Your instructions: Every line of the material below should be repeated exactly.

Extracted information:
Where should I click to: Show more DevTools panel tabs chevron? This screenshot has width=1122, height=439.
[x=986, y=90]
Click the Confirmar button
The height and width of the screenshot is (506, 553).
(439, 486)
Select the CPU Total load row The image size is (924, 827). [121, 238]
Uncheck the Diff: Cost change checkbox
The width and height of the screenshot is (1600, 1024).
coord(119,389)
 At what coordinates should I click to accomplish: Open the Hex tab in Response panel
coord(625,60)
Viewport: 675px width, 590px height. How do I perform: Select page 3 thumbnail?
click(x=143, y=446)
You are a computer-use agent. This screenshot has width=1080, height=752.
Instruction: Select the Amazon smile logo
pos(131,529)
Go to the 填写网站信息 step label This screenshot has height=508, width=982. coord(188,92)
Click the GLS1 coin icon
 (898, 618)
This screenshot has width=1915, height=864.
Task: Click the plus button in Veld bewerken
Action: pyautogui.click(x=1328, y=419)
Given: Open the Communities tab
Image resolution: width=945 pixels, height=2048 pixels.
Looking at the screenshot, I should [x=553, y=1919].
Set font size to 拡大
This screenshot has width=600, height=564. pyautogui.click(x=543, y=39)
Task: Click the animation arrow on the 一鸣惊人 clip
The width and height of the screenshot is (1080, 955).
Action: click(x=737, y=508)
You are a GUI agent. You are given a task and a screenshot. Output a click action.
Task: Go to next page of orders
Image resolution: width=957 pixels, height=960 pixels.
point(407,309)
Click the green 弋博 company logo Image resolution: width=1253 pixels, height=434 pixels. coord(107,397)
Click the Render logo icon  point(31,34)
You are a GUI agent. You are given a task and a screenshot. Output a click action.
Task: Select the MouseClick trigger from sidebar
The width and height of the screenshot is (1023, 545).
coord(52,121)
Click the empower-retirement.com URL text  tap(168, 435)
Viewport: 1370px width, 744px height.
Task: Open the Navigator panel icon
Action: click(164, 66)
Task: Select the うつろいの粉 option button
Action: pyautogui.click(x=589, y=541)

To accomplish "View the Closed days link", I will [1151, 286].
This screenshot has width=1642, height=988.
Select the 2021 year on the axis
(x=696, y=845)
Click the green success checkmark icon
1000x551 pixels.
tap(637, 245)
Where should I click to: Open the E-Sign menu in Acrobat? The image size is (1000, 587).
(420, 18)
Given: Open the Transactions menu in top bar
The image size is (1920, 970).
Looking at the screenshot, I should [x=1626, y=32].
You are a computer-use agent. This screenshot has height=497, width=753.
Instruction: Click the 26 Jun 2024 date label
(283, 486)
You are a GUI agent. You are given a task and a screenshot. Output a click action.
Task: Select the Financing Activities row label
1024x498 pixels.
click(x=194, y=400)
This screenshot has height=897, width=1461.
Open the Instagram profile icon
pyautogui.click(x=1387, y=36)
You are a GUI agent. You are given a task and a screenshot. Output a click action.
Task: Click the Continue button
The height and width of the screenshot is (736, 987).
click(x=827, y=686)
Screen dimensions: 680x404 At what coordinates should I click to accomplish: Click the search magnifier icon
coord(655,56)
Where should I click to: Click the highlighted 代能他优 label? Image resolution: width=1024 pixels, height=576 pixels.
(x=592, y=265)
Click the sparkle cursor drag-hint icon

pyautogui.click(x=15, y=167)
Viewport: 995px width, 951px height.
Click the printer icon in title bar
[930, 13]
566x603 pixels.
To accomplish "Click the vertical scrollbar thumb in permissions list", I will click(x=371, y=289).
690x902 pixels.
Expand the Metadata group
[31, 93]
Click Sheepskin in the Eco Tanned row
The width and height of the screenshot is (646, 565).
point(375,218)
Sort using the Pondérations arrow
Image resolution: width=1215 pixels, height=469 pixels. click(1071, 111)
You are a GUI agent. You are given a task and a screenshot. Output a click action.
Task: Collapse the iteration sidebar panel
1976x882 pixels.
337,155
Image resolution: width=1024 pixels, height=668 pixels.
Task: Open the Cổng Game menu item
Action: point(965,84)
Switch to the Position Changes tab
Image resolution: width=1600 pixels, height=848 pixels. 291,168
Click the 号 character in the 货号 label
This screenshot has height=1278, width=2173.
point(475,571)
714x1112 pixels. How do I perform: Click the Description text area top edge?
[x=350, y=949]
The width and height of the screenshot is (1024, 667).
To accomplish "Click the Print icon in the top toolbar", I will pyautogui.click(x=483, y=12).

Exercise output:
Where should I click to: Show more DevTools panel tabs chevron? This screenshot has width=1122, height=439.
[x=986, y=90]
Click the Confirmar button
The height and width of the screenshot is (506, 553).
(439, 486)
Select the CPU Total load row The image size is (924, 827). [121, 238]
Uncheck the Diff: Cost change checkbox
The width and height of the screenshot is (1600, 1024).
coord(119,389)
 At what coordinates should I click to accomplish: Open the Hex tab in Response panel
coord(625,60)
Viewport: 675px width, 590px height. How do I perform: Select page 3 thumbnail?
click(x=143, y=446)
You are a computer-use agent. This screenshot has width=1080, height=752.
Instruction: Select the Amazon smile logo
pos(131,529)
Go to the 填写网站信息 step label This screenshot has height=508, width=982. coord(188,92)
Click the GLS1 coin icon
 (898, 618)
This screenshot has width=1915, height=864.
Task: Click the plus button in Veld bewerken
Action: pyautogui.click(x=1328, y=419)
Given: Open the Communities tab
Image resolution: width=945 pixels, height=2048 pixels.
Looking at the screenshot, I should [x=553, y=1919].
Set font size to 拡大
This screenshot has width=600, height=564. pyautogui.click(x=543, y=39)
Task: Click the animation arrow on the 一鸣惊人 clip
The width and height of the screenshot is (1080, 955).
Action: click(x=737, y=508)
You are a GUI agent. You are given a task and a screenshot. Output a click action.
Task: Go to next page of orders
Image resolution: width=957 pixels, height=960 pixels.
point(407,309)
Click the green 弋博 company logo Image resolution: width=1253 pixels, height=434 pixels. coord(107,397)
Click the Render logo icon  point(31,34)
You are a GUI agent. You are given a task and a screenshot. Output a click action.
Task: Select the MouseClick trigger from sidebar
The width and height of the screenshot is (1023, 545).
coord(52,121)
Click the empower-retirement.com URL text  tap(168, 435)
Viewport: 1370px width, 744px height.
Task: Open the Navigator panel icon
Action: click(164, 66)
Task: Select the うつろいの粉 option button
Action: pyautogui.click(x=589, y=541)

To accomplish "View the Closed days link", I will [1151, 286].
This screenshot has width=1642, height=988.
Select the 2021 year on the axis
(x=696, y=845)
Click the green success checkmark icon
1000x551 pixels.
tap(637, 245)
Where should I click to: Open the E-Sign menu in Acrobat? The image size is (1000, 587).
(420, 18)
Given: Open the Transactions menu in top bar
The image size is (1920, 970).
Looking at the screenshot, I should [x=1626, y=32].
You are a computer-use agent. This screenshot has height=497, width=753.
Instruction: Click the 26 Jun 2024 date label
(283, 486)
You are a GUI agent. You are given a task and a screenshot. Output a click action.
Task: Select the Financing Activities row label
1024x498 pixels.
click(x=194, y=400)
This screenshot has height=897, width=1461.
Open the Instagram profile icon
pyautogui.click(x=1387, y=36)
You are a GUI agent. You are given a task and a screenshot. Output a click action.
Task: Click the Continue button
The height and width of the screenshot is (736, 987).
click(x=827, y=686)
Screen dimensions: 680x404 At what coordinates should I click to accomplish: Click the search magnifier icon
coord(655,56)
Where should I click to: Click the highlighted 代能他优 label? Image resolution: width=1024 pixels, height=576 pixels.
(x=592, y=265)
Click the sparkle cursor drag-hint icon

pyautogui.click(x=15, y=167)
Viewport: 995px width, 951px height.
Click the printer icon in title bar
[930, 13]
566x603 pixels.
To accomplish "Click the vertical scrollbar thumb in permissions list", I will click(x=371, y=289).
690x902 pixels.
Expand the Metadata group
[31, 93]
Click Sheepskin in the Eco Tanned row
The width and height of the screenshot is (646, 565).
point(375,218)
Sort using the Pondérations arrow
Image resolution: width=1215 pixels, height=469 pixels. click(1071, 111)
You are a GUI agent. You are given a task and a screenshot. Output a click action.
Task: Collapse the iteration sidebar panel
1976x882 pixels.
337,155
Image resolution: width=1024 pixels, height=668 pixels.
Task: Open the Cổng Game menu item
Action: point(965,84)
Switch to the Position Changes tab
Image resolution: width=1600 pixels, height=848 pixels. 291,168
Click the 号 character in the 货号 label
This screenshot has height=1278, width=2173.
point(475,571)
714x1112 pixels. How do I perform: Click the Description text area top edge?
[x=350, y=949]
The width and height of the screenshot is (1024, 667).
To accomplish "Click the Print icon in the top toolbar", I will pyautogui.click(x=483, y=12).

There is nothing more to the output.